My Dad taught me this: The hungry, seeking heart can have as much of Jesus as it wants. Don’t be satisfied. Go all out! Pursue a true life with Christ. Get more of Jesus. Fall in love with Jesus. Seek the Father in the morning and the Holy Ghost in the afternoon and Jesus at night. Spend your whole day wrapped around Jesus, being filled with him.
I think that’s what Paul was calling Timothy to here.
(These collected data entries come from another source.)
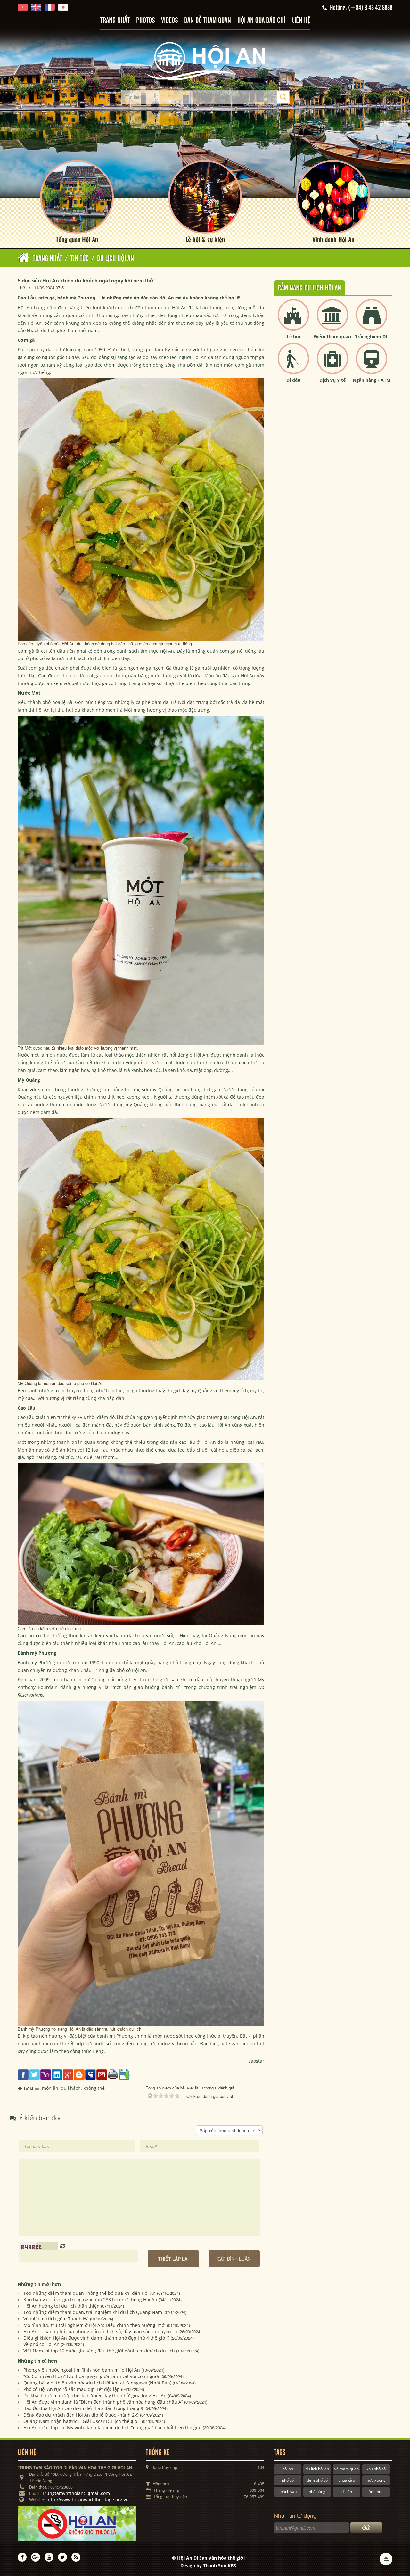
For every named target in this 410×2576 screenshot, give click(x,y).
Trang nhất (115, 20)
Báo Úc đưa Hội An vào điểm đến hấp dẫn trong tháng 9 (83, 2408)
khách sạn (288, 2491)
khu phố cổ (376, 2469)
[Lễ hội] (293, 320)
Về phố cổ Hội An (41, 2344)
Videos (169, 20)
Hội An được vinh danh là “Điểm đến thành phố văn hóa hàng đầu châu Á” (103, 2402)
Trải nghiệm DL (371, 336)
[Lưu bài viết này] (124, 2074)
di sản (346, 2491)
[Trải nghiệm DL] (372, 320)
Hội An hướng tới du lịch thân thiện (61, 2306)
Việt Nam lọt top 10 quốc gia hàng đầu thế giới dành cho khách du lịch (99, 2351)
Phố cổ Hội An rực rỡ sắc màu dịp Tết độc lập (71, 2389)
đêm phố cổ (317, 2480)
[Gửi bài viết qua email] (101, 2074)
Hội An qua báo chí (261, 20)
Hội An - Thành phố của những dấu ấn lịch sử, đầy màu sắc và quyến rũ (100, 2331)
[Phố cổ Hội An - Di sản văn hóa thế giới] (205, 61)
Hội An (25, 308)
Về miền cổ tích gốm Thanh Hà (56, 2319)
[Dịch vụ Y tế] (332, 364)
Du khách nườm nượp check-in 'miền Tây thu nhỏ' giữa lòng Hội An (95, 2395)
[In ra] (113, 2074)
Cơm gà (27, 651)
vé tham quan (346, 2469)
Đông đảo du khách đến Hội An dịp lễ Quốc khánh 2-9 (81, 2415)
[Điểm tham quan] (332, 320)
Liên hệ (301, 20)
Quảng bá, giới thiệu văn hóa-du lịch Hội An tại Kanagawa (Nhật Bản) (97, 2383)
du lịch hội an (317, 2469)
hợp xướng (376, 2480)
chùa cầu (347, 2480)
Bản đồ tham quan (207, 20)
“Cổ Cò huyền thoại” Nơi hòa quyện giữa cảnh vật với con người (91, 2376)
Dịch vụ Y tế (332, 380)
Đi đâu (293, 380)
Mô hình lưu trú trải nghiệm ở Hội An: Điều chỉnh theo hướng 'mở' (94, 2325)
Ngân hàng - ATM (371, 380)
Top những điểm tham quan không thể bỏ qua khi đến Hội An (89, 2293)
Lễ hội (293, 336)
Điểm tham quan (332, 336)
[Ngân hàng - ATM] (371, 364)
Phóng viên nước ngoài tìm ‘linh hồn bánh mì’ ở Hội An (81, 2370)
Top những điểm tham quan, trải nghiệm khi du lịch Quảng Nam (92, 2312)
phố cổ (288, 2480)
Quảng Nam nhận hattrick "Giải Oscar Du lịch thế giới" (82, 2421)
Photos (145, 20)
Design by (208, 2566)
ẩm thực (376, 2491)
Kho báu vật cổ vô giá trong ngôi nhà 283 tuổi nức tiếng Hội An (90, 2299)
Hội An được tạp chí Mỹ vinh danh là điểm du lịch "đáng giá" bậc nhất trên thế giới (112, 2428)
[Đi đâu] (293, 364)
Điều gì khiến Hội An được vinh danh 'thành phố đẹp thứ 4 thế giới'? (96, 2338)
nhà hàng (317, 2491)
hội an (287, 2469)
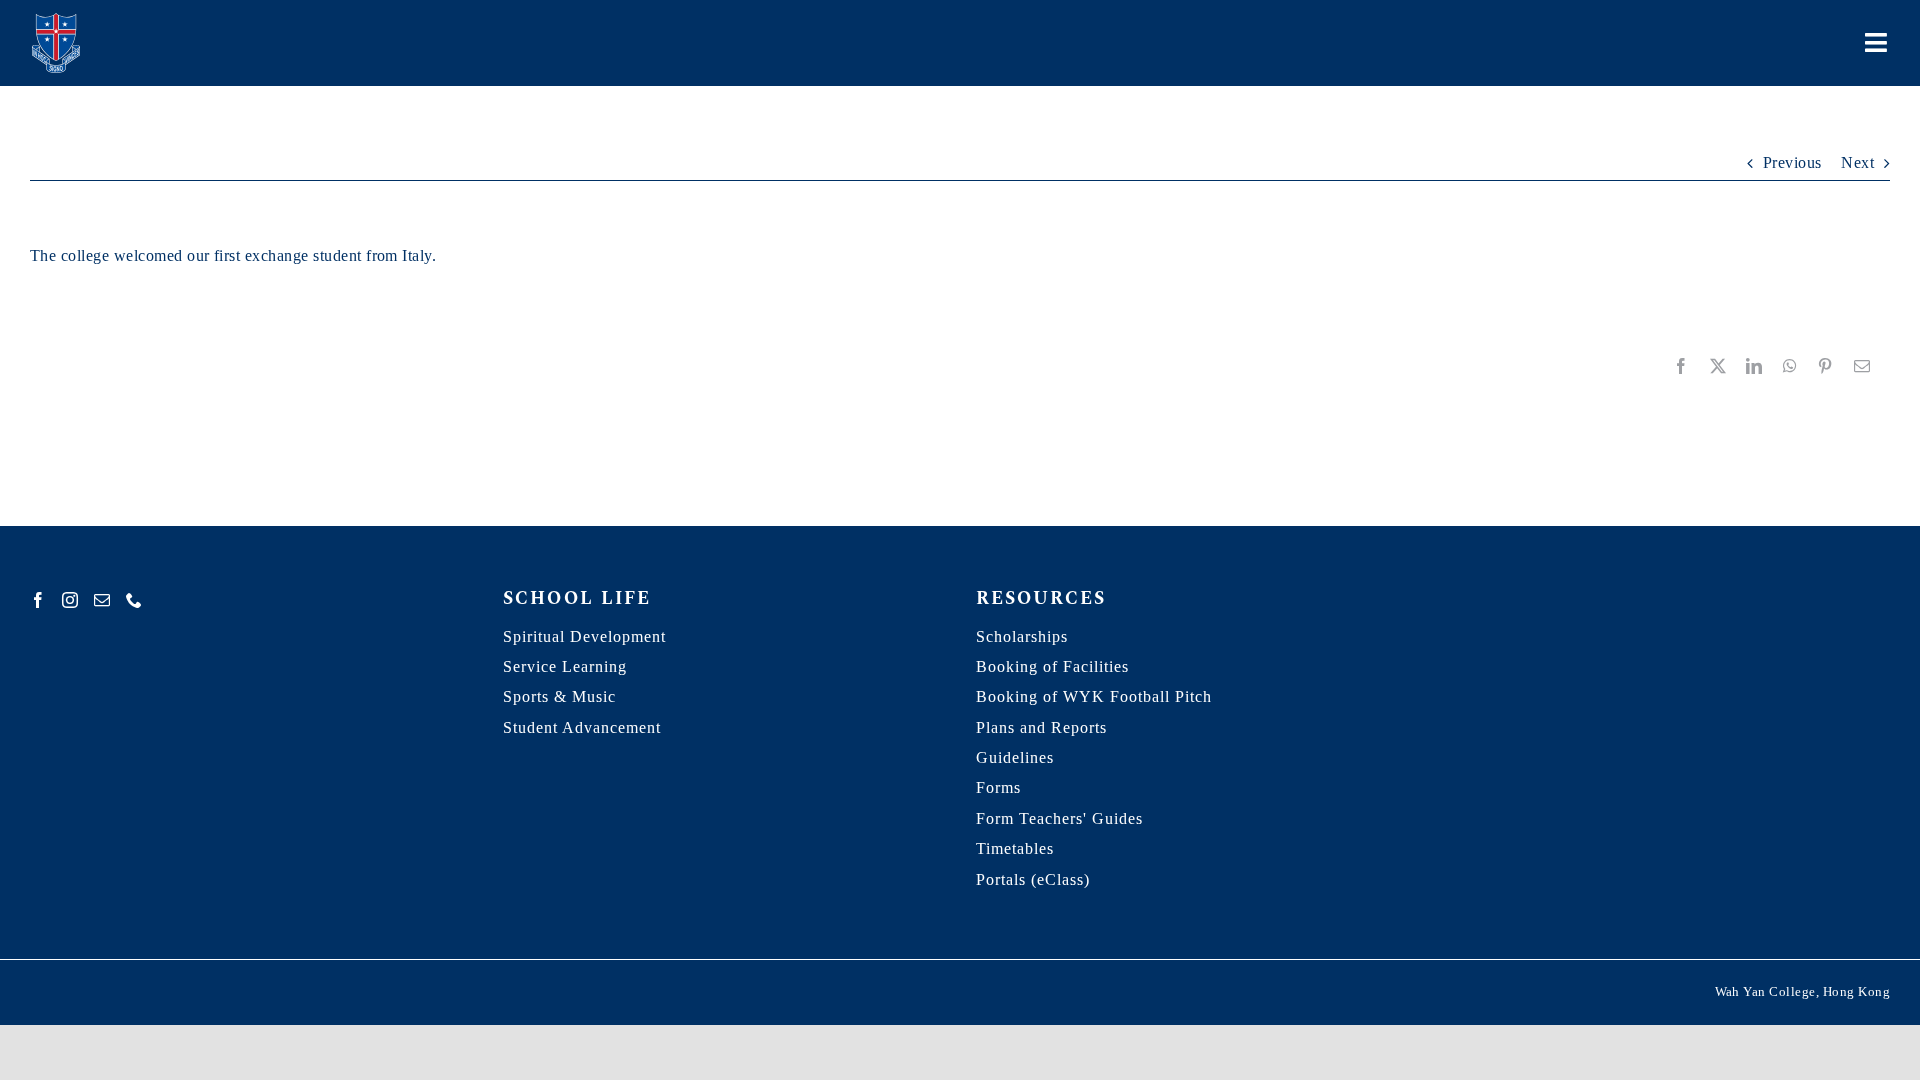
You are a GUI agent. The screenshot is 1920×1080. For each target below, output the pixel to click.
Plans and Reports (1041, 727)
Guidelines (1015, 757)
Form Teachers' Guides (1059, 818)
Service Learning (565, 666)
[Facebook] (38, 600)
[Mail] (102, 600)
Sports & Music (559, 696)
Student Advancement (582, 727)
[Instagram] (70, 600)
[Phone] (134, 600)
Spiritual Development (584, 636)
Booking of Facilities (1052, 666)
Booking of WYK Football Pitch (1094, 696)
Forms (998, 787)
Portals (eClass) (1033, 879)
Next (1857, 162)
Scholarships (1022, 636)
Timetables (1015, 848)
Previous (1792, 162)
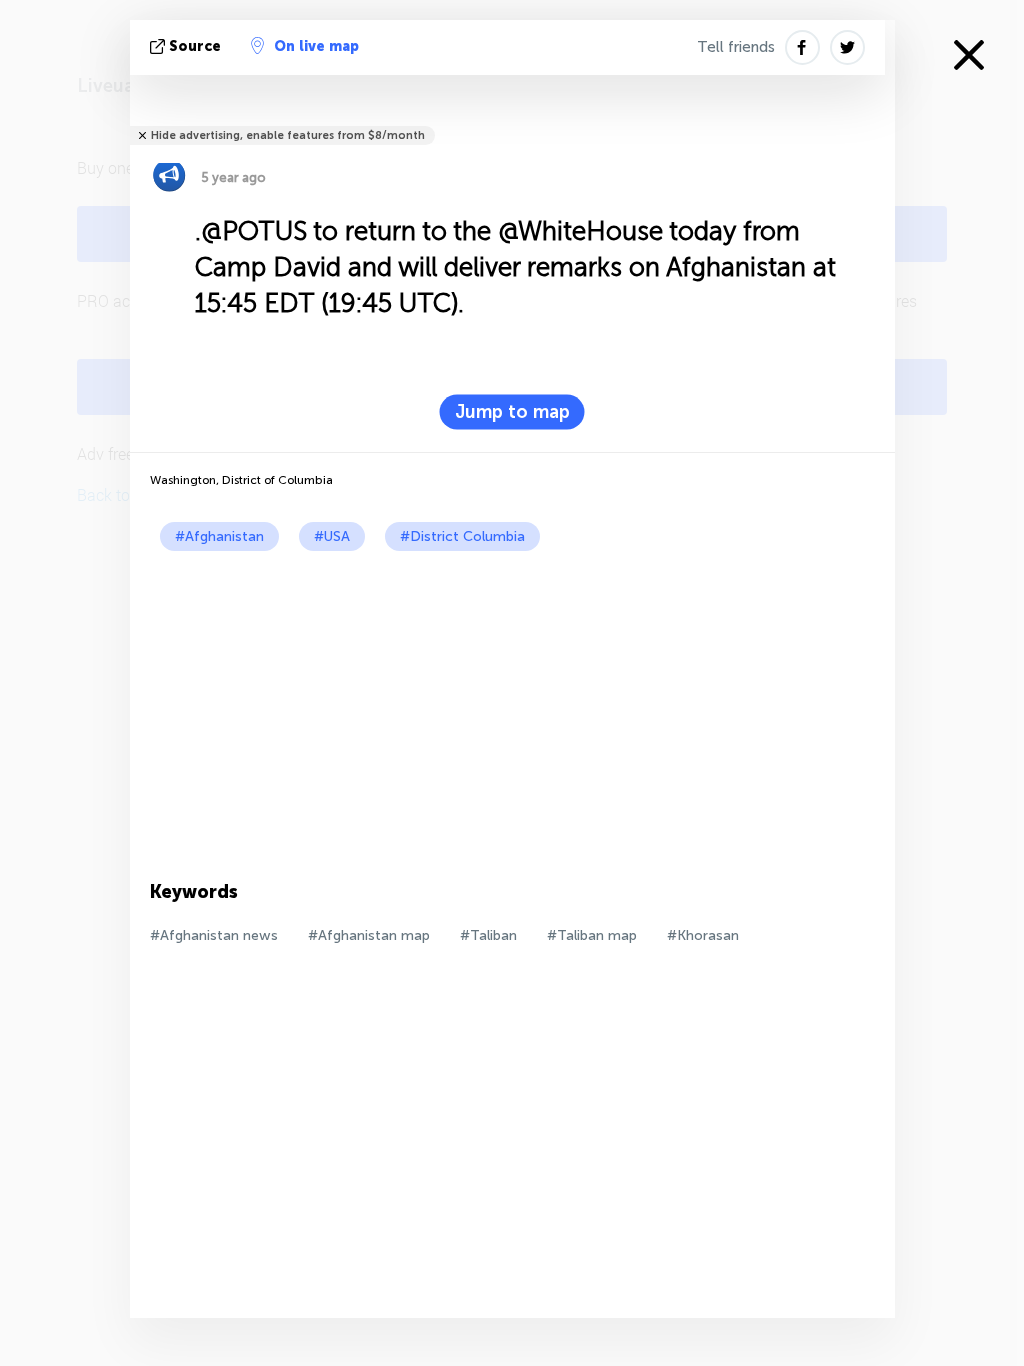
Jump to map (512, 412)
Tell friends (736, 47)
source (195, 46)
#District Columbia (462, 536)
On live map (316, 46)
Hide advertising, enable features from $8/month (288, 135)
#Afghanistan (219, 536)
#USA (332, 536)
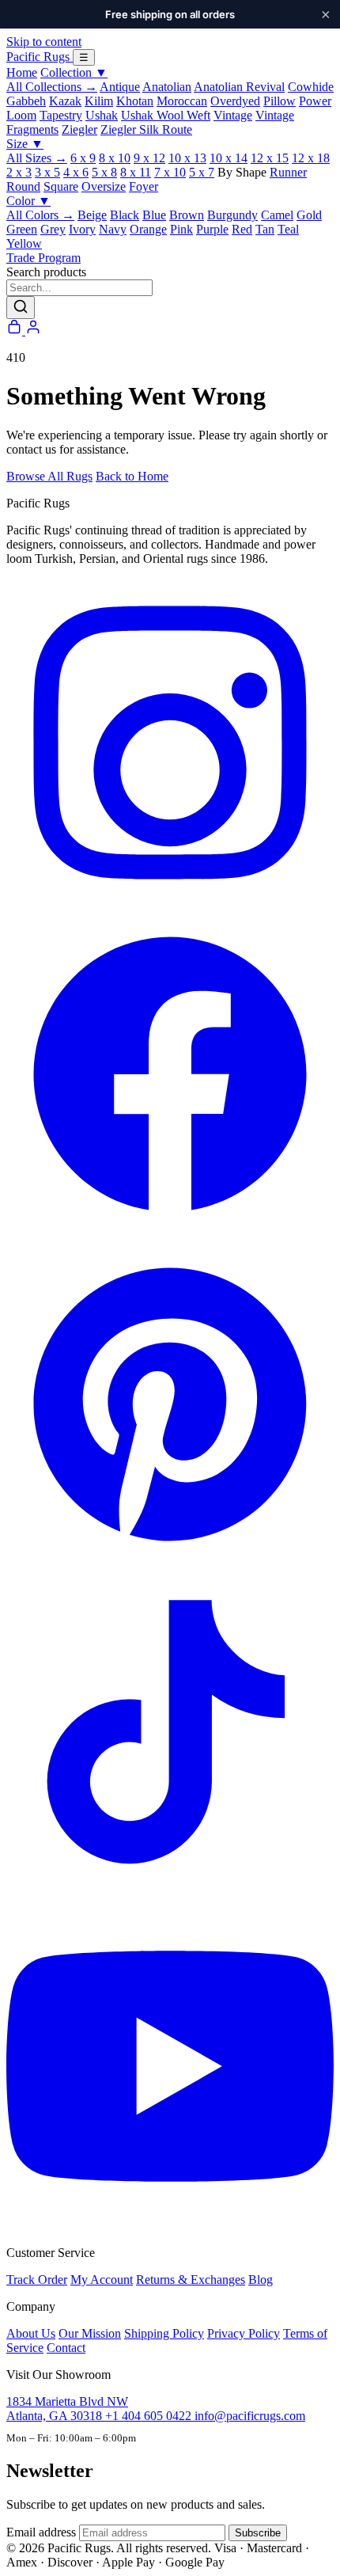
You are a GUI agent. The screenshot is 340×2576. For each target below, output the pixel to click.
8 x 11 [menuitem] (135, 172)
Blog (260, 2279)
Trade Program (43, 257)
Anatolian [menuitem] (166, 86)
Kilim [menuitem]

Taking hold of eternal life, the life in Christ to which we were called, means making Jesus everything in your life. Jesus is my all-in-all. Jesus is in every part of my life. Paul was saying, “Man of God, pursue that with everything in you. Let that be your passion, and those virtues of righteousness, godliness, steadfastness will be like live coals in your heart. Blow the wind of the Holy Spirit on them. Allow the Holy Spirit to breathe on you afresh once again so that fire never grows cold, the embers never fade but rather continue to burn. You put fresh firewood on that thing.”
A little later, Paul used even stronger language in his commands to Timothy. He said, “O Timothy, guard the deposit entrusted to you. Avoid the irreverent babble and contradictions of what is falsely called ‘knowledge,’ for by professing it some have swerved from the faith” (1 Timothy 6:20-21).
Paul was saying that there’s responsibility in your life. It answers the question: If discipleship is totally up to God, then why are some Christians radical, full-on disciples and others are not?
I would say it comes down to this issue that Paul is talking about in his letters. Are we pursuing the gifts of the Spirit, chasing more of Jesus’ presence in our lives and holding fast to our faith? Are we guarding the new life God has put into us?